• TEXTE EXTRAIT
Vendredi 9 Juillet 2021

À six mois des élections locales, l’Assemblée nationale s’apprête à examiner le projet de réforme du code électoral. Sans surprise, les principaux points de discorde entre l’opposition et la majorité restent inchangés.

La réforme avait été annoncée à l’issue d’un conseil des ministres exceptionnel, convoqué lundi 5 juillet par le président Macky Sall. Deux jours plus tard, la centaine de pages constituant le projet de loi de réforme du code électoral arrivait à l’Assemblée. Après un passage en commission technique, le texte devrait être voté en plénière au début de la semaine prochaine.

Une procédure accélérée qui permettrait au Sénégal d’être dans les temps, selon les conditions fixées par la Cedeao, avant le scrutin local du 23 janvier prochain, déjà plusieurs fois reporté. Les dispositions visant à modifier le code électoral, elles, sont discutées depuis de longs mois entre la majorité, l’opposition et la société civile. Depuis le lancement officiel du dialogue national, en mai 2019, les tractations politiques sont abordées au sein d’une commission spéciale.

• MATÉRIEL FOURNI

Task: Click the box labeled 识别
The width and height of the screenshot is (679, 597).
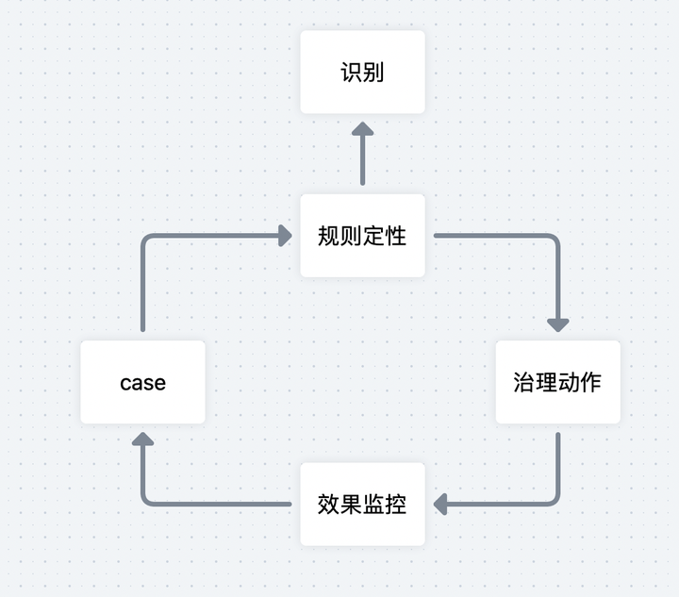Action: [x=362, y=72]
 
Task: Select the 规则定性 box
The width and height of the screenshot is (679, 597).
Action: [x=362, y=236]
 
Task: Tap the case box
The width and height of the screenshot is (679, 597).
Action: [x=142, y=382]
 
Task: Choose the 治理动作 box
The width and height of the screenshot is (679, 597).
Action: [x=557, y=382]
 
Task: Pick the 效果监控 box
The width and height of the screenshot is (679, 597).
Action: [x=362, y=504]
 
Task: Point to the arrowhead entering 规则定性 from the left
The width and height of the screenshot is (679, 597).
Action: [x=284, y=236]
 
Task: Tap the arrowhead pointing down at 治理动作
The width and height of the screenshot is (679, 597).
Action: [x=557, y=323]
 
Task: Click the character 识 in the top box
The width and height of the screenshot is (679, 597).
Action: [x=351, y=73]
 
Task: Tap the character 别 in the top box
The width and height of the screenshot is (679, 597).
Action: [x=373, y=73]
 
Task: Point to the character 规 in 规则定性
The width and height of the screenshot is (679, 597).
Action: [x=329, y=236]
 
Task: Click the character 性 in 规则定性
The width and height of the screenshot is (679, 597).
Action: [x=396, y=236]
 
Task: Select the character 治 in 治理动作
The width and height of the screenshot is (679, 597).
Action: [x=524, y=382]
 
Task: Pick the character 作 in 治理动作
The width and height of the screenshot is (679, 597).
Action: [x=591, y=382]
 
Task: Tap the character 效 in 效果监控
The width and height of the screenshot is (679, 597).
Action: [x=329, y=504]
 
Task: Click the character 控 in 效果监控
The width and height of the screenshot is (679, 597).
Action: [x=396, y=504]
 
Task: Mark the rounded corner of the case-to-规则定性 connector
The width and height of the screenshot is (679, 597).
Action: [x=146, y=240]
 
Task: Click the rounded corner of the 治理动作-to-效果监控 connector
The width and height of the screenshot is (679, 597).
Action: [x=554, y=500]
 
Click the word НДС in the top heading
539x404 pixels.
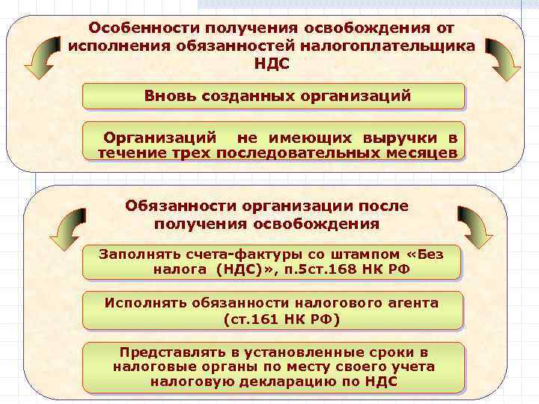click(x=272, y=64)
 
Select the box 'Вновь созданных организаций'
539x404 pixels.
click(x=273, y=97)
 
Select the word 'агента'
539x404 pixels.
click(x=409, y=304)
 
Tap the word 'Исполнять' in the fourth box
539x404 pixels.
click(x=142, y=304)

• OBJECTIF
Répondez à ces questions d'après le texte extrait sur la réforme du code électoral :
1. Quel jour le conseil des ministres exceptionnel a-t-il été convoqué ?
2. À quelle date le scrutin local est-il prévu ?
3. Depuis quand les tractations politiques sont-elles abordées au sein d'une commission spéciale ?
Le matériel fourni n'a aucun rôle ici.

• BONNE RÉPONSE
1. Le lundi 5 juillet.
2. Le 23 janvier prochain.
3. Depuis le lancement officiel du dialogue national, en mai 2019.